• Vancouver First Realty

Flooring 101 for first-time buyers

Flooring choices determine the look and feel of many first-time buyers’ homes.

The wide-plank hardwood floors laid in a classic herringbone pattern are an attention-grabber in Chelsea, Cressey Development Group’s low-rise residential project at 31st Avenue and Cambie Street in Vancouver. COURTESY OF CRESSEY DEVELOPMENT GROUP

As one of the largest surface areas in any home, flooring must be durable, look good and be at a price point that works for your budget – no easy ask.

As one of the first decisions for every selection of materials and colour palettes

compiled by interior designers for pre-sale condos, flooring choices often determine the look and feel of many first-time buyers
’ homes.

While floors in bedrooms are often carpeted, and porcelain or ceramic tiles rule in the bathrooms, the main living areas are typically hardwood, engineered hardwood, laminate or luxury vinyl plank (LVP).

Although the type of flooring is often part of the standard package offered by the developer, sometimes there is the option to upgrade, so it’s worth knowing the pros and cons of each of the four major flooring options.

Describing it as “a floor for a lifetime,” solid hardwood floors that have been in place for more than 100 years are still being refinished, says Kjell Nymark, vice president of the BC Floor Covering Association


A solid hardwood floor probably provides the best value of any of the flooring options, says Nymark.

“It can be refinished multiple times, then, when styles change, the floor can change along with it rather than having to remove it and replace it,” he adds.

Engineered hardwood floors are made using a hardwood veneer adhered to a decking, and depending on the wear surface – the thickness of the layer of wood veneer – can also be refinished a number of times, says Nymark, the BCFCA’s board member tasked with the education portfolio.

Companies have different processes but broadly, the wood veneer is bonded to the manufacturer’s choice of decking which could be plywood, individual boards, slats that run in opposing directions, or medium density fibreboard (MDF).

The thickness of the wear surface will dictate the price point for the product. The thinner the veneer or wear surface the less expensive the product.

“But when you get to thin veneers then sanding options are not available, so the longevity of that floor is not going to be as good as an option with thick veneers,” says Nymark.

While laminate floors have the appearance of wood, they are not a wood product, says Nymark.

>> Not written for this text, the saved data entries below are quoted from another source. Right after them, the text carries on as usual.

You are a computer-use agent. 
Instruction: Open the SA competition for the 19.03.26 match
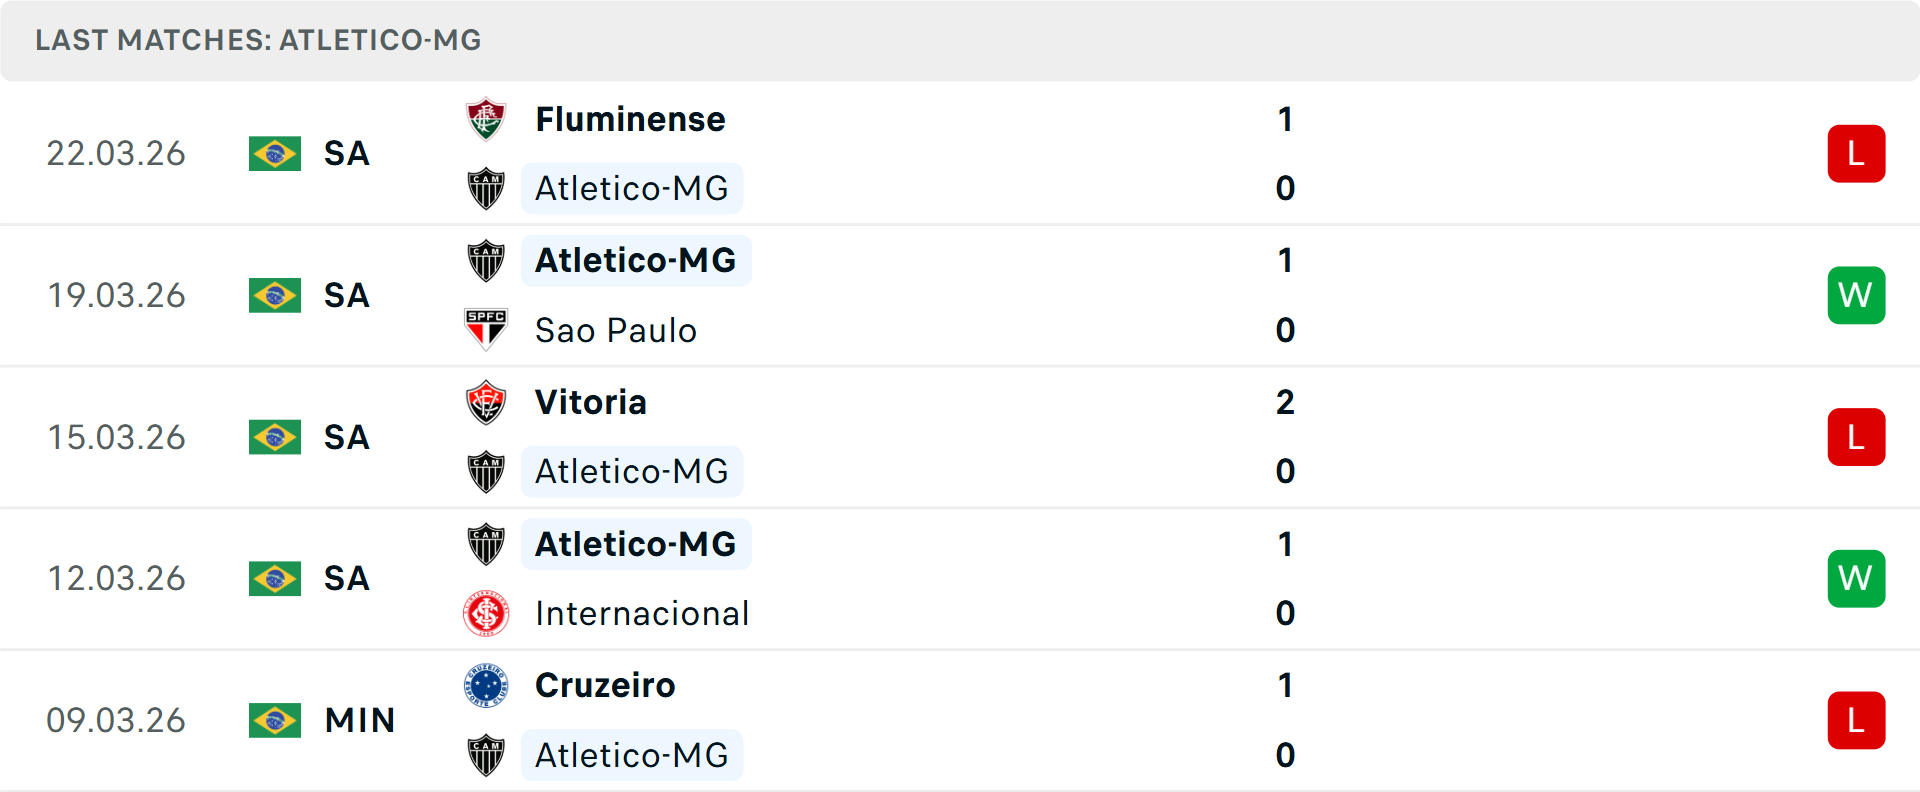tap(346, 295)
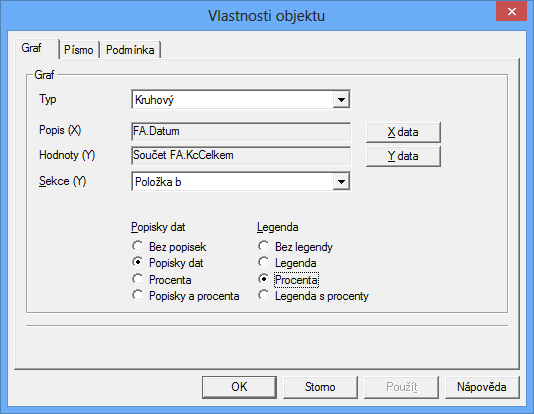The width and height of the screenshot is (534, 414).
Task: Open help via Nápověda button
Action: point(482,387)
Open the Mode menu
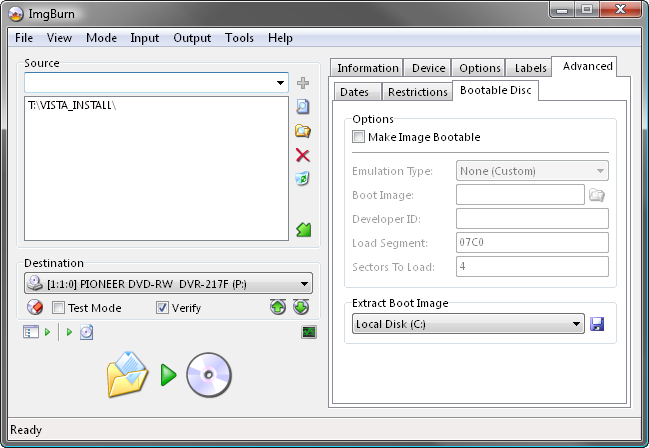The image size is (649, 448). [101, 38]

“Laminate is a wood look-alike and even though the core is typically made of MDF, laminate is not considered wood flooring,” he says, explaining that the surface of laminate is actually a photograph bonded to the MDF.

Laminate is often a choice dictated by budget.

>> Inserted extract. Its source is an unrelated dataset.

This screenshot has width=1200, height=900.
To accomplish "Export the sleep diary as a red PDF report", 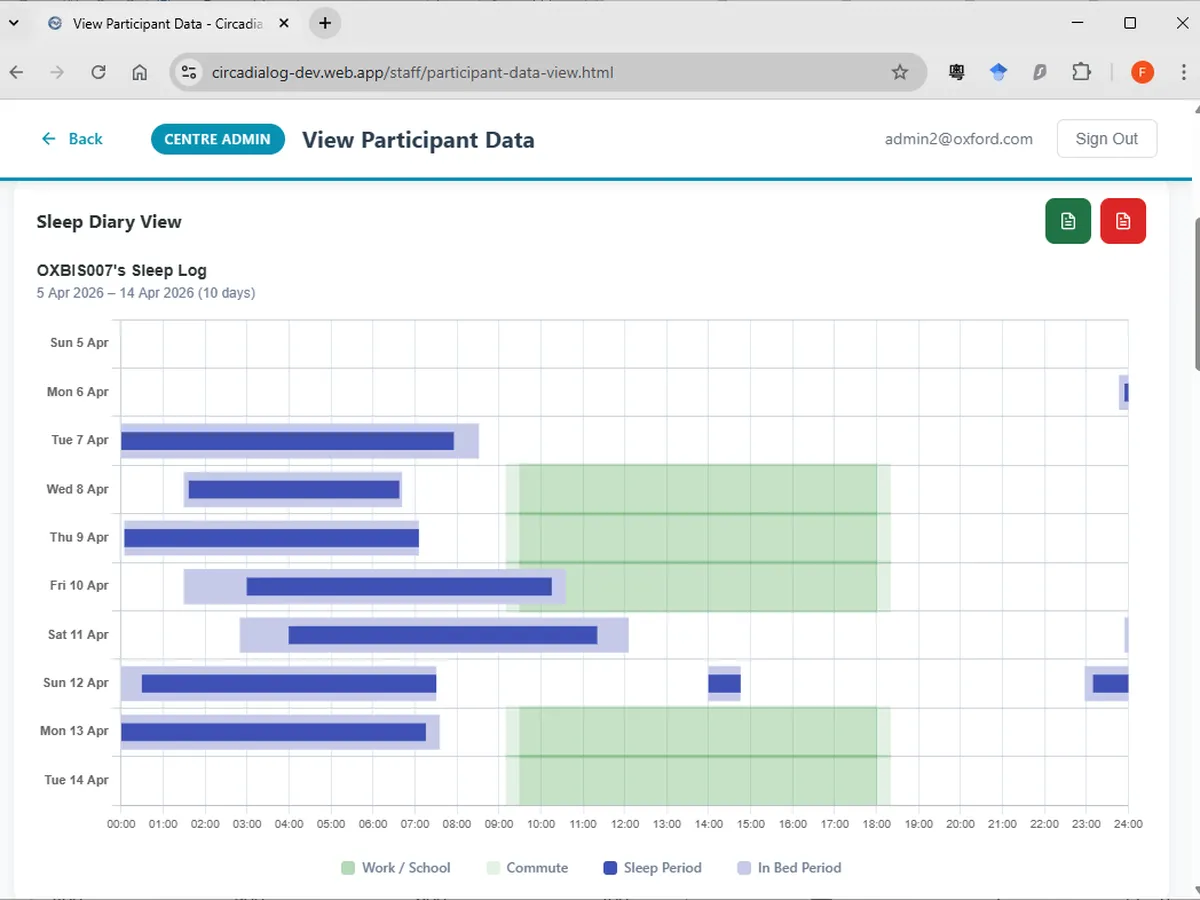I will 1123,221.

While laminate floors have the appearance of wood, they are not a wood product, says Kjell Nymark, vice president of the BC Floor Covering Association. GETTY IMAGES

“If someone wants wood but then looks at their budget and what it allows, they make a decision to have something that looks like wood as opposed to the cost of actually having real wood,” says Nymark.

But laminate does not have the advantage of the longevity of hardwood or engineered hardwood flooring.

“There are some finish manufacturers who claim you can refinish laminate floors, but typically for the price – coming in and doing a re-coat on a laminate floor – it’s not usually cost-effective,” he says.

Vinyl is making a comeback

– back in the ’70s and ’80s typically there was carpet and vinyl in most homes, recalls Nymark. At that time the vinyl was supplied as a sheet of flooring – often with a pattern. Now, luxury vinyl planks (LVP) come in a range of lengths and widths and look like wood – they’re another wood look-alike with the advantage of being water resistant.

“Right now, the trend in flooring is very low lustre, low sheen and a lot of LVP products are good at creating that look and they’re quite durable and easy to maintain,” says Nymark. “What it often comes down to is: people are drawn to wood but have to consider budget and convenience. They say, ‘I love the look of wood, but I don’t know if I can afford it right now’ and then they consider other options.”